## START Supplied entries

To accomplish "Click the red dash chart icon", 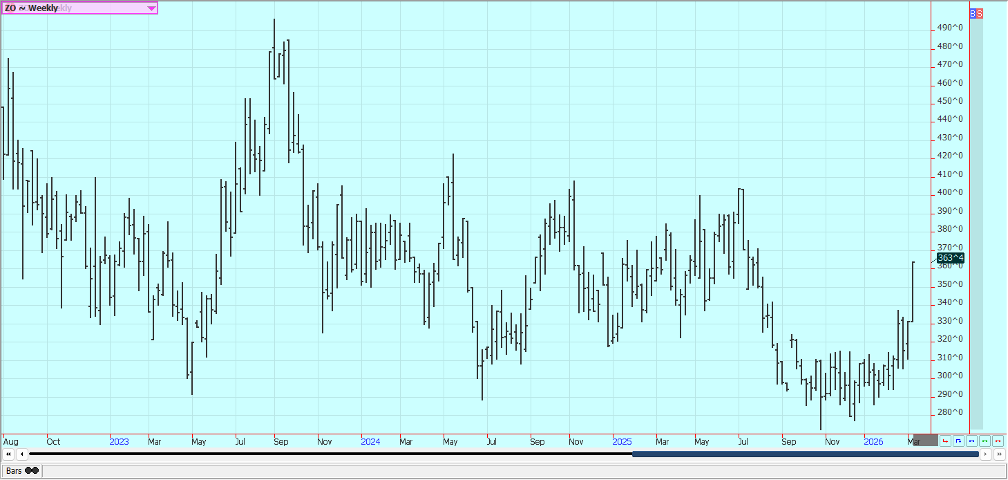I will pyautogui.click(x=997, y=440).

## END Supplied entries
## START Supplied entries

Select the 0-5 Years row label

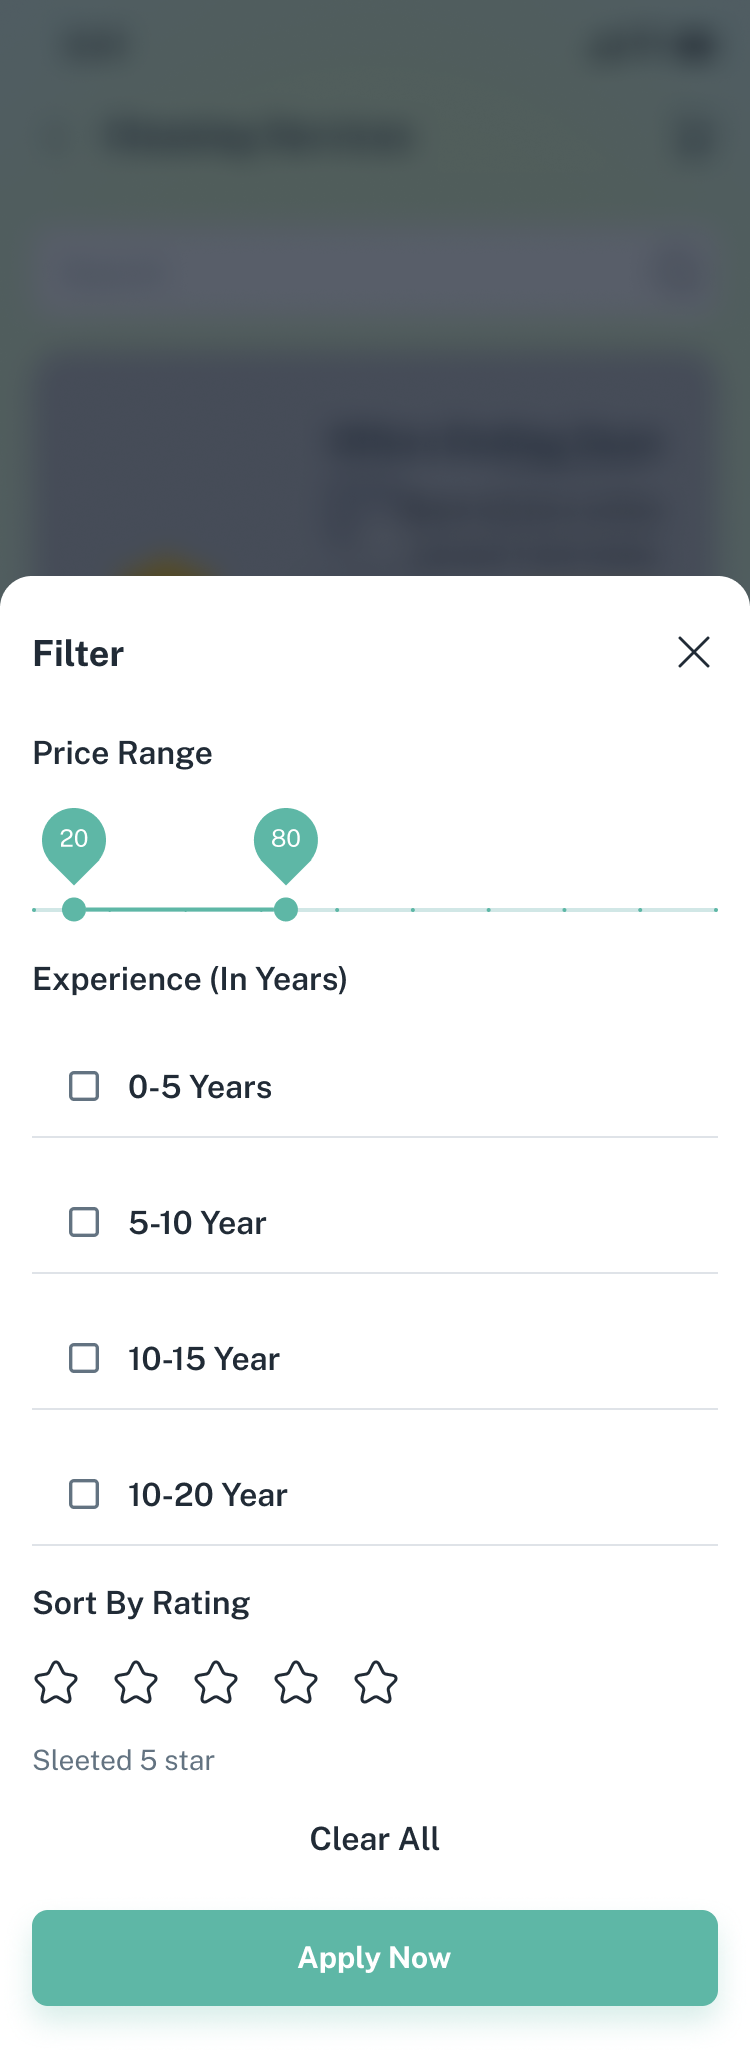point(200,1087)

## END Supplied entries
## START Supplied entries

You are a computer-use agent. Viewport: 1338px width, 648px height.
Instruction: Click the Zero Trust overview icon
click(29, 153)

## END Supplied entries

# Stated goal
Please rewrite the data from the line that has "You are a computer-use" through the line that has "click(29, 153)", with "overview" replaced by "dashboard" and nothing else changed.

# Answer below
You are a computer-use agent. Viewport: 1338px width, 648px height.
Instruction: Click the Zero Trust dashboard icon
click(29, 153)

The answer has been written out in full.